Device 130 then processes the score for all categories 1-N
collectively, to determine a single overall objectionability rating
for the content items of the original multimedia object that were
not filtered at any of the stages 106-112, as described above.
[0033] In one embodiment, the mapping of the set of semantic
categories and scores into the overall objectionability rating or
score is learned using training data and machine learning
techniques. For example, computation of the overall
objectionability rating may use an algorithm, which calculates the
overall rating to be the ratio of a maximum objectionable category
confidence over a maximum safe category confidence. Thus, the
objectionability rating is a fusion of scores from both
objectionable categories. In other embodiments, derivation of the
overall objectionability rating may be skewed or adapted to
accommodate different objectionable standards of different users,
families, content providers or geographic locations.
[0034] Objectionability ratings provided by module 126,
representing the likelihood that content items in categories 1-N
are objectionable, can also be used to provide a ranking, in order
to prioritize content for human review of objectionability. For
example, content items in categories with the highest
objectionability scores would be given highest priority for human
review. Moreover, it will be appreciated that for a given
multimedia object, system 100 automatically filters out a large
portion of the content thereof, at stages 106-112, as being
definitely objectionable or as being definitely non-objectionable.
This portion collectively comprises the content amounts X %, Y %, Z
% and U %. Only the remainder of the content, rated and ranked by
device 130, would therefore need to be considered for human review.

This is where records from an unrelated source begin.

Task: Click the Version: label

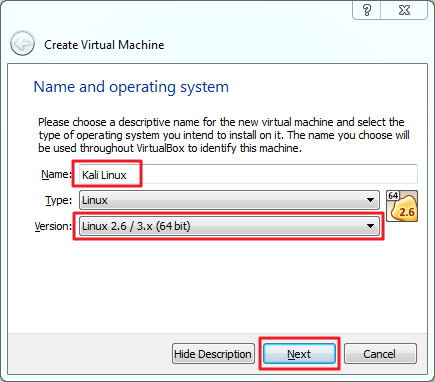Action: (x=53, y=226)
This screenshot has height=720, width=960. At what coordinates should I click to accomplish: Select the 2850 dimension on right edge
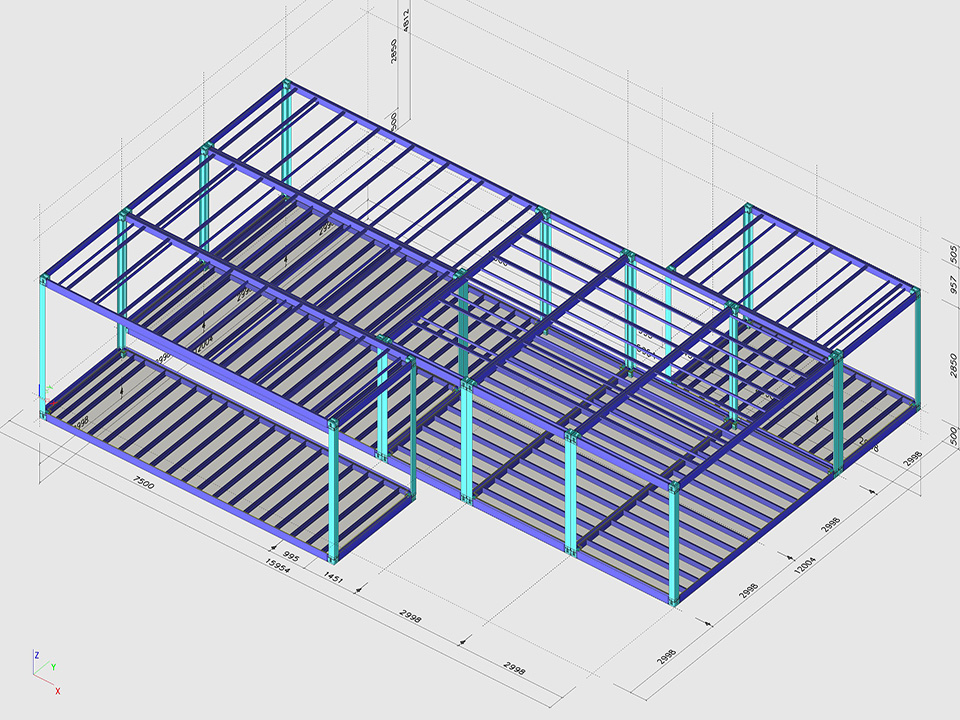coord(951,363)
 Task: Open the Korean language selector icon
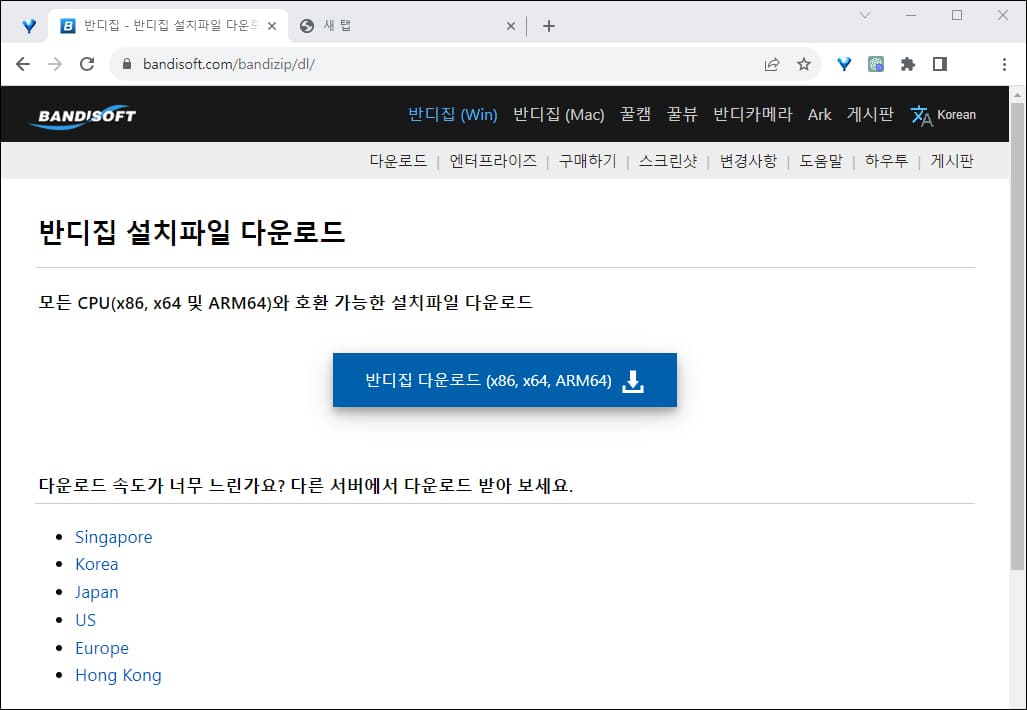pos(919,114)
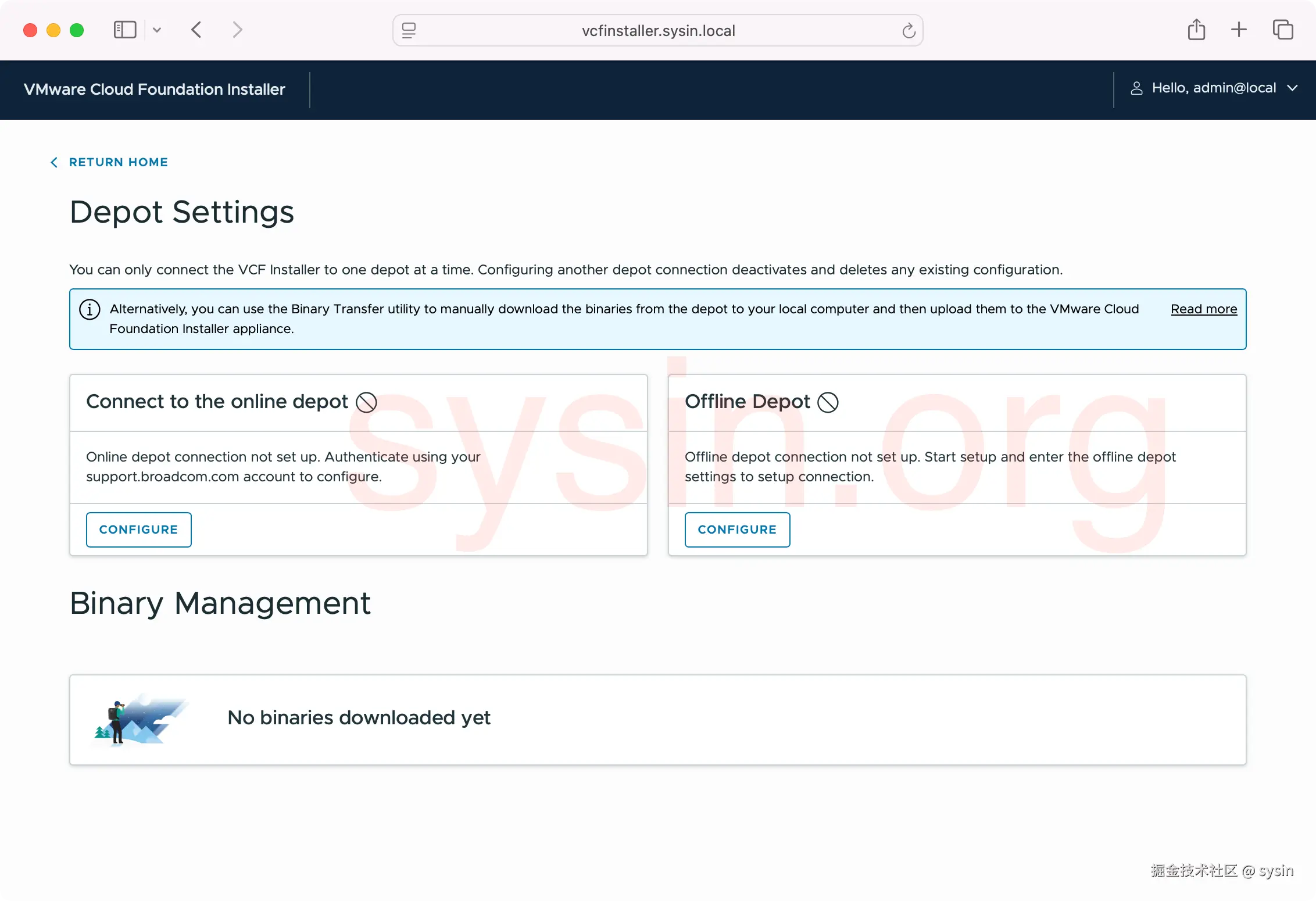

It is thus seen that the design of the system 100 allows better
scalability and higher speed of removal of objectionable content,
due to the smaller amounts of data that need to be screened
manually, and also due to the automatic prioritization for human
review.
[0035] In another embodiment, ratings of content items at stages
106-112 may also be used by device 130 in providing an overall
objectionability rating of the original multimedia object, or
portion thereof.
[0036] Referring to FIG. 2, there is shown content based category
and semantic scoring module 126. In module 126, a
user/administrator 202 makes a comprehensive determination of the
semantic concepts or dimensions that are relevant to filtering
specified content, and to rating or scoring the content for
objectionability. These concepts are placed into a list 204, and
are used to prepare semantic models for each of the categories 1-N,
referred to above. Some of the semantic concepts or dimensions
pertain to categories for objectionable or controversial content,
such as content pertaining to violence or nudity. Other semantic
concepts pertain to non-objectionable or neutral content, such as
sports, natural scenes or animals. Yet other semantic concepts
could pertain to categories that are correlated to genre, source or
specified metadata.
[0037] For each semantic concept placed in list 204, the collection
of multimedia examples or exemplars, which illustrate or depict the
concept, are added to a reference content repository 206. For a
certain non-objectionable categories of video images, exemplars
could include natural outdoor scenes such as forest or ocean beach
scenes, or scenes involving animals. Exemplars for a category
pertaining to images of graphic violence could include scenes or
images taken from prior movies known to depict such content. For
categories pertaining to audio or textual content, exemplars could
include words and statements in corresponding form that are
considered to be objectionable or non-objectionable. The exemplars
or other multimedia content deposited in repository 206 could, for
example, be obtained from the World Wide Web, or by screening
previously evaluated content.
[0038] Using the exemplars contained in repository 206, a semantic
content model is created, such as by statistical models or
machine-learning models, for each semantic concept defined in the
list 204. The resulting models are deposited in the semantic model
database 128 for use in rating, ranking and filtering the content
provided by a user of the content rating and filtering system 100.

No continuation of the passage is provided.